● **TASK GOAL**
Please transcribe the data that follows exactly as given, leaving out every picture.

Entries taken from a collection
•••••

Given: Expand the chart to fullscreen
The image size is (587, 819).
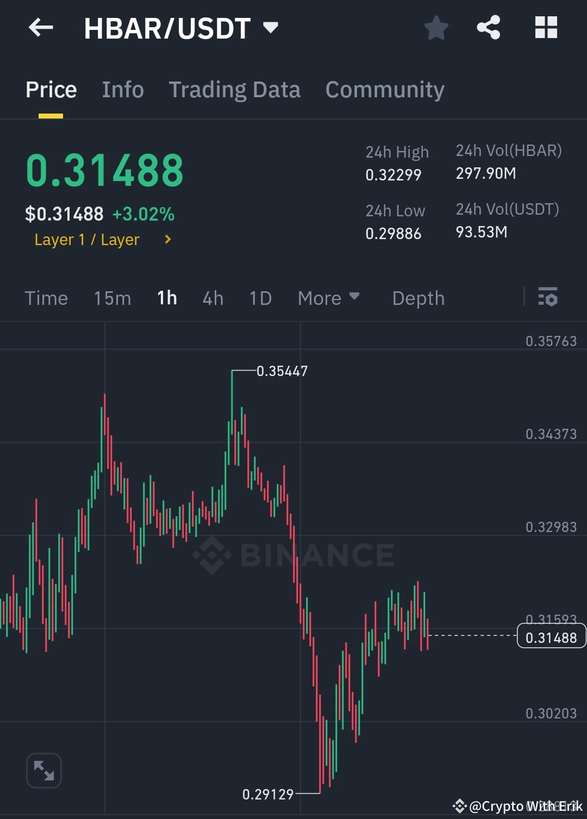Looking at the screenshot, I should click(43, 770).
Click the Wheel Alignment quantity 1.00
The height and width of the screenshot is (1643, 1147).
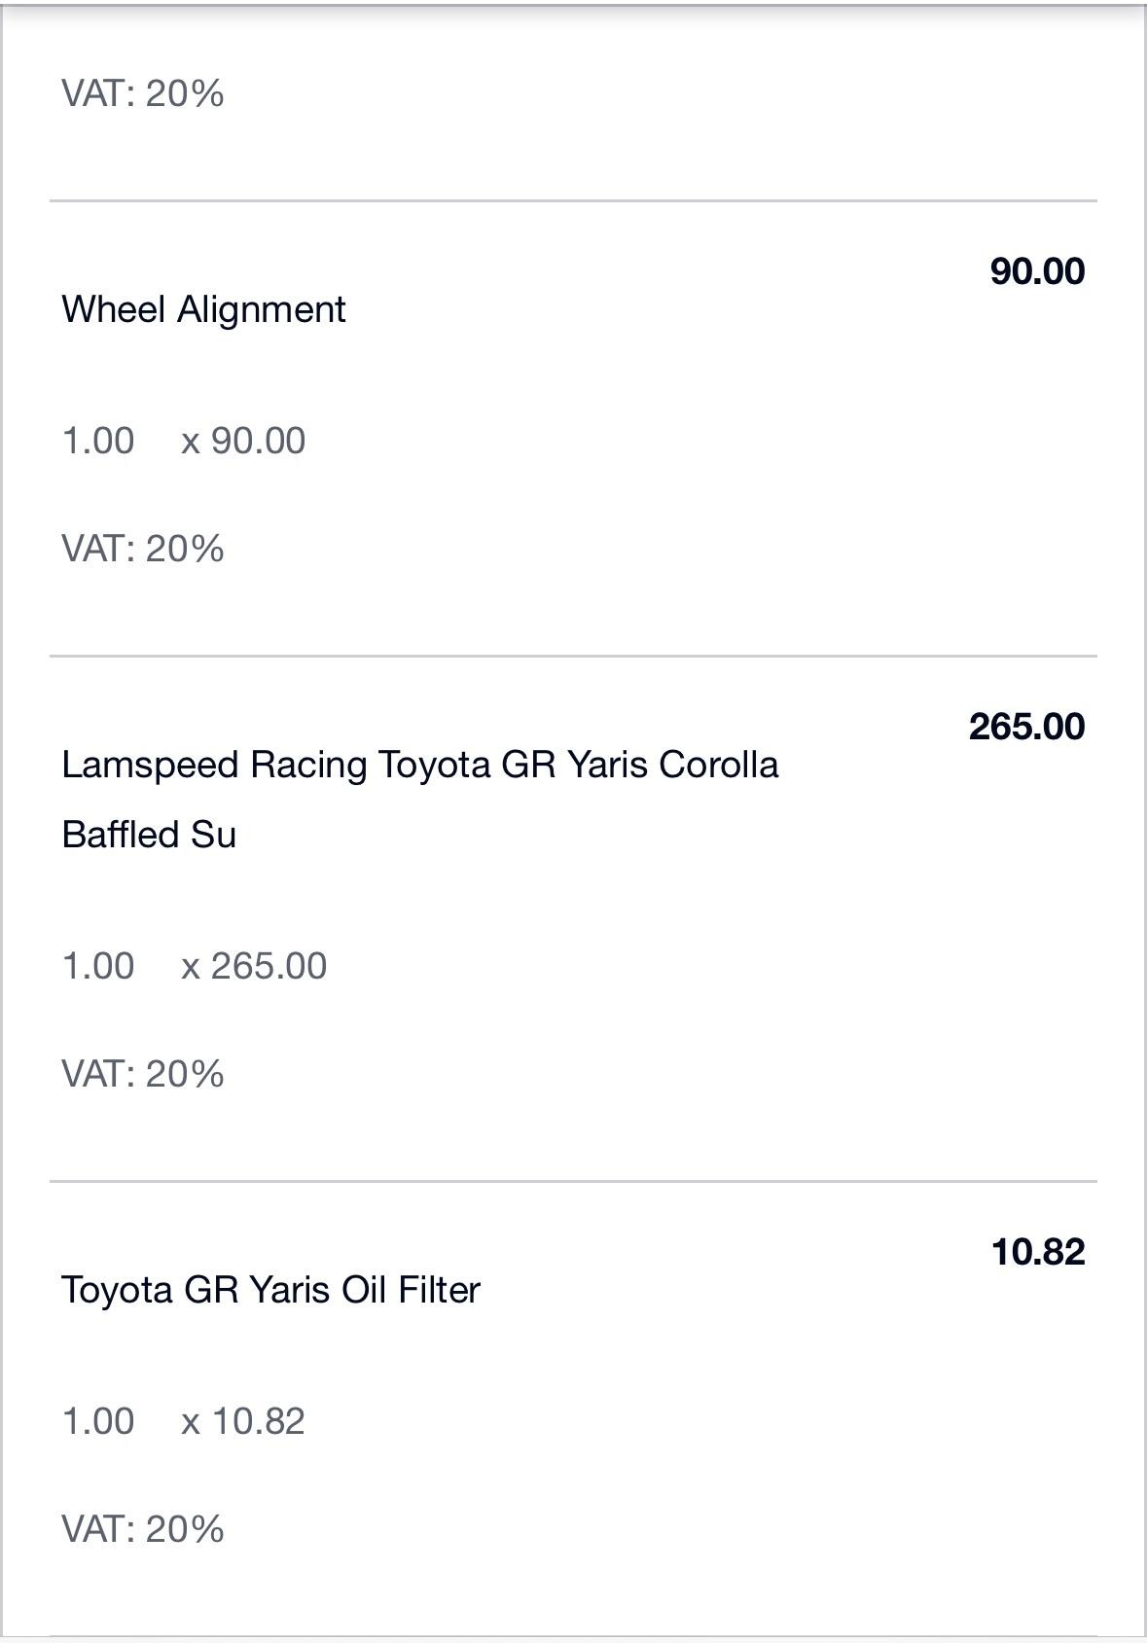tap(98, 441)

•••••

● **OUTPUT OF THE TASK**
Given: Expand the chart to fullscreen
The image size is (587, 819).
Looking at the screenshot, I should click(43, 770).
Click the Wheel Alignment quantity 1.00
The height and width of the screenshot is (1643, 1147).
tap(98, 441)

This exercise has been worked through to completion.